In this intimate collection, a poet explores myriad grief-related topics, from her childhood memories of systemic racism to her complex relationship with her mother, who grappled with alcoholism.
Imagery related to Dordal’s childhood home (and domiciles in general) is prevalent throughout the 29 poems, making a fitting metaphor to describe the reading experience, which is similar to walking through an old familiar house, turning on the lights in each room, and letting the memories wash over you. A line from Dordal’s “Ars Poetica” embraces the symbolism of home and speaks volumes about her life growing up with a parent who kept secrets: “So many rooms were closed off before we knew they were there." Featuring comparable household imagery, the beginning lines of “My Mother Is a Peaceful Ghost” are both nostalgic and heart-rending, as the poet remembers her mother and her struggles with alcoholism: “In my dreams my mother keeps walking out of the kitchen singing / You are my sunshine, my only sunshine. / She never sings past the first verse. / Last night, I dreamed I was back at the house—every light on when I arrived. My mother, forgetting / she was dead, smiled, said she was fine, everything / was fine.” In “My Mother, Arriving,” Dordal’s effort to come to terms with her loved one’s death—even after her own father had moved on and gotten remarried—is exemplified as she watches an old home movie on a projector of her mother walking toward the family home: “My mother, arriving. My mother, leaving. / My mother, not going away.” In “My Mother Speaks to Me,” the poet inadvertently describes this collection perfectly: “A friend tells me I write / ‘mother poems’ / not poems about love / or death, but I don’t know / the difference.”
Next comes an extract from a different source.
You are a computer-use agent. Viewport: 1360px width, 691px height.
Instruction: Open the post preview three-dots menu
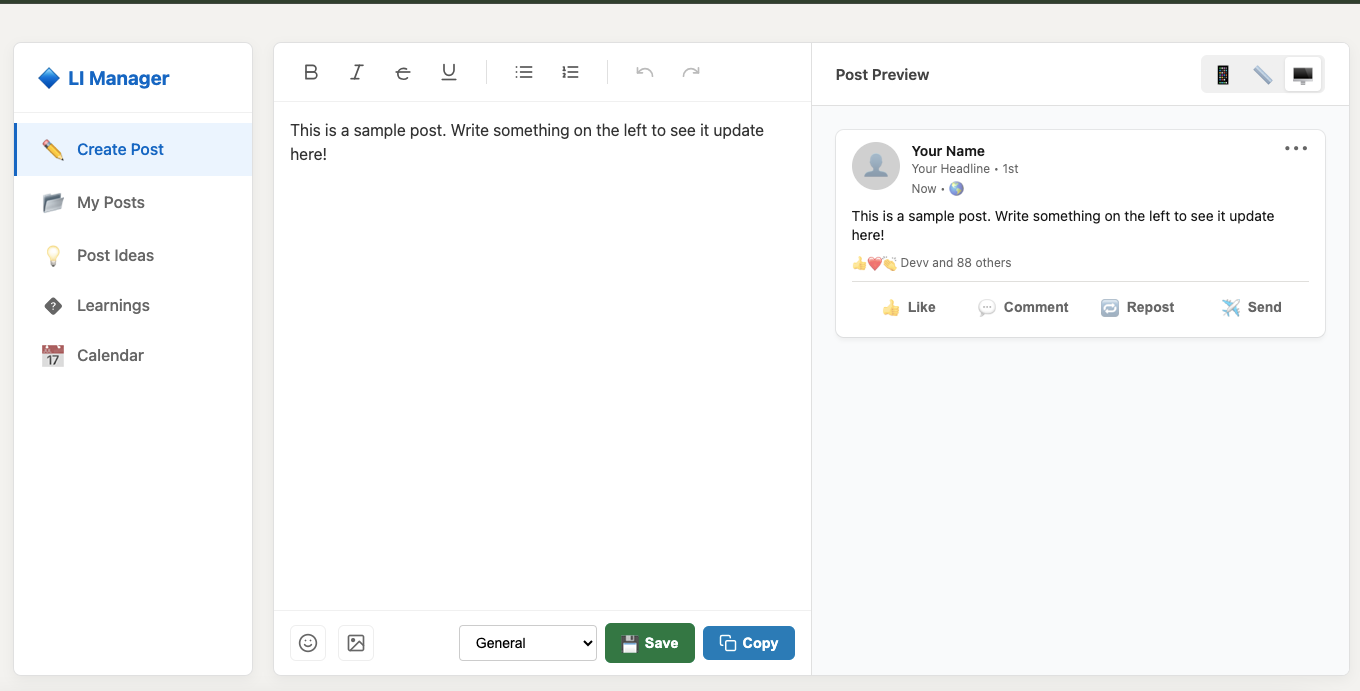1296,149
The poems about Dordal’s revelations regarding structural racism are also highlights. In “Primer,” for example, the poet, as a young girl with a “white imagination,” reads Pippi Longstocking stories and doesn’t understand the wrongness of Pippi’s father being “king of the Negroes” or the girl painting her face black. Even more profoundly moving is “Housekeeper,” in which Dordal can’t remember the last name of a housekeeper who not only cleaned the house and cooked for the poet’s clan, but attended family graduations and weddings as well: “I saw her. / I didn’t see her.” Yet arguably the most unforgettable selection is “Welcome,” a powerhouse of a poem that will resonate with the audience long after the reading experience is over. In the piece, Dordal is staying in a hotel room and listening to the welcome channel on the television. During the historic 2017 Women’s March in Washington, D.C. (“This Pussy Fights Back. No Ban, No Wall”), where hundreds of thousands were protesting in the streets, a pretty woman on the hotel’s channel—who reminded the poet of her mother—warned to keep the doors and windows locked and to never invite strangers into the room. The similarity to Dordal’s mother, combined with the political chaos outside the hotel, triggered very specific and disturbing memories: “Be alert, the woman says. As alert / as you are at home. Nice story, she said.”
Indelible poetry that turns on every light in the house—and uncovers enlightenment in corners.